On Monday, I arrived at the Southwest Side cubicle mine and was granted a seat next to a large window. This is the first time in my career I've had a window seat. Today I saw a monarch butterfly.

Monday, August 6, 2007

Tree envy

Driftless area regulars, all five of you, know that ancient forests are a regular topic here. Word came across today that an 8 million-year-old forest was discovered in Hungary. Illinois' ancient forests, nearly 300 million years older, make Hungary's look like a bunch of scrawny saplings.

Sunday, August 5, 2007

Camping perils

A first attempt at video for driftless area. The YouTube process took away a lot of the resolution of the original. Also, this was filmed before a swarm of deer flies mauled my feet.

Wilderness spoiled?

Back in the beautiful basin of ancient Lake Chicago with further details of the Canada trip. The bird species tally was 43. I added two birds to my life list: olive-sided flycatcher and black-backed woodpecker.

I've been seeking the olive-sided flycatcher for a while now. They are uncommon and reside in the north woods, but they are often seen in Chicago during spring migration. I identified it by its distinctive "quick three beers" call.

I've been in black-backed woodpecker territory before but never had seen one. The Peterson guide describes them as "scarce." I saw the woodpecker land in a tree in the island across from where we were camping. Its call was a cuckoo-like "chuk," which is unlike any of the other potential woodpeckers of the area. I immediately ruled out downy, hairy, red-bellied and yellow-bellied sapsucker. When I saw it fly, I was pretty sure it was either a black-backed woodpecker or the more northerly american three-toed woodpecker. A little research confirmed it was the former.

Birds I should have added to the life list included the boreal owl and boreal chickadee. I'm near certain I heard them both but didn't realize it at the time.

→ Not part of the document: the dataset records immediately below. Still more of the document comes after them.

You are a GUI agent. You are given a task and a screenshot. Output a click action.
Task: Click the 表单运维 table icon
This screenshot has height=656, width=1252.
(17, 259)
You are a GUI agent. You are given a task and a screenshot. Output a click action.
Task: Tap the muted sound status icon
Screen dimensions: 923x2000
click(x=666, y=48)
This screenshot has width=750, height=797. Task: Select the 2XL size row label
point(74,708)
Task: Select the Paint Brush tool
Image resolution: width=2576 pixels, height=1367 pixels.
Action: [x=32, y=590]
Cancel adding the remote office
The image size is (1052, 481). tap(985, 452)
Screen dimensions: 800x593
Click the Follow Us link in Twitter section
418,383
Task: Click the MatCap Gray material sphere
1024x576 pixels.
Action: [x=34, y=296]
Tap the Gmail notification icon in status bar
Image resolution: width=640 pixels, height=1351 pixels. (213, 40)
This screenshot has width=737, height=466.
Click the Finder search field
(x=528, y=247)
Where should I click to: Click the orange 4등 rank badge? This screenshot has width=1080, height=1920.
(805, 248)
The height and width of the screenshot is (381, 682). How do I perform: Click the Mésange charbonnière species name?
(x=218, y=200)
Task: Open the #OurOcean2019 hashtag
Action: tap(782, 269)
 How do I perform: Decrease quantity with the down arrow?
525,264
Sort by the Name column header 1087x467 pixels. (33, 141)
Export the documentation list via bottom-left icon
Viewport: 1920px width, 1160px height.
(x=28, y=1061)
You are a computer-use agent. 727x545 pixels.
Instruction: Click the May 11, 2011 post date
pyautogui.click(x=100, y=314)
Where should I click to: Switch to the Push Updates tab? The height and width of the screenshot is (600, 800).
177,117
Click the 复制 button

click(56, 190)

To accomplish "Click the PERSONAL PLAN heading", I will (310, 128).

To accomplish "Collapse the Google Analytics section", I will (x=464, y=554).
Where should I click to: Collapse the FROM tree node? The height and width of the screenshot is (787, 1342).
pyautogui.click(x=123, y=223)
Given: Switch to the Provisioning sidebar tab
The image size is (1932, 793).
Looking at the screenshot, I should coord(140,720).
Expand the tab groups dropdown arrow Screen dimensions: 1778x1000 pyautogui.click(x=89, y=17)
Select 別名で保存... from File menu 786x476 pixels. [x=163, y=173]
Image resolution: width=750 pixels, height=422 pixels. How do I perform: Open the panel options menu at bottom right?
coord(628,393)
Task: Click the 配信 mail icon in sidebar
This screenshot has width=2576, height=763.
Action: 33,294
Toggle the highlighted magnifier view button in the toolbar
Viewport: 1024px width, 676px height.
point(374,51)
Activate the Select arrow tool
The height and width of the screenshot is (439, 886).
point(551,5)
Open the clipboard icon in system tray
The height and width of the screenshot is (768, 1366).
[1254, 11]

Meantime, one of the unfortunate developments of the trip was the realization that a secluded lake adjacent to where we were camped is increasingly being utilized by anglers. The lake heretofore had only been accessible by a 2.5-mile boat ride and .3-mile portage. A new road has eased ORV access to the marsh at the south end of the lake. We fished the lake four times and didn't see anyone, but we met someone who fished it on one of the days we weren't there. In general, there was more traffic in the area as commercial interests and more vacationers have begun to seep in.

Saturday, August 4, 2007

Aberrant conditions

The Canada trip was the hottest and buggiest in my experience there. It's a tribute to the wondrous beauty of the place (and that I needed a vacation!) that these factors were easy to overcome. Temperatures climbed above 90 degrees, and heat advisories were issued in the Sudbury, Ontario, area. Mosquitoes, deer flies, horseflies and no-see-ums were among the insects that feasted on us. The bugs took a particular liking to me, and I wasn't flattered. Swimming in the tannin-tinged waters of Judge Lake became our respite.

The woods and lakes were teeming with so much life; I kept thinking about the book White-Out, which is a paean to the fertility of Antarctica. I'm back on the Allegheny Plateau now, and I hope to provide a detailed trip account soon. I should have at least two new bird species to add to the life list.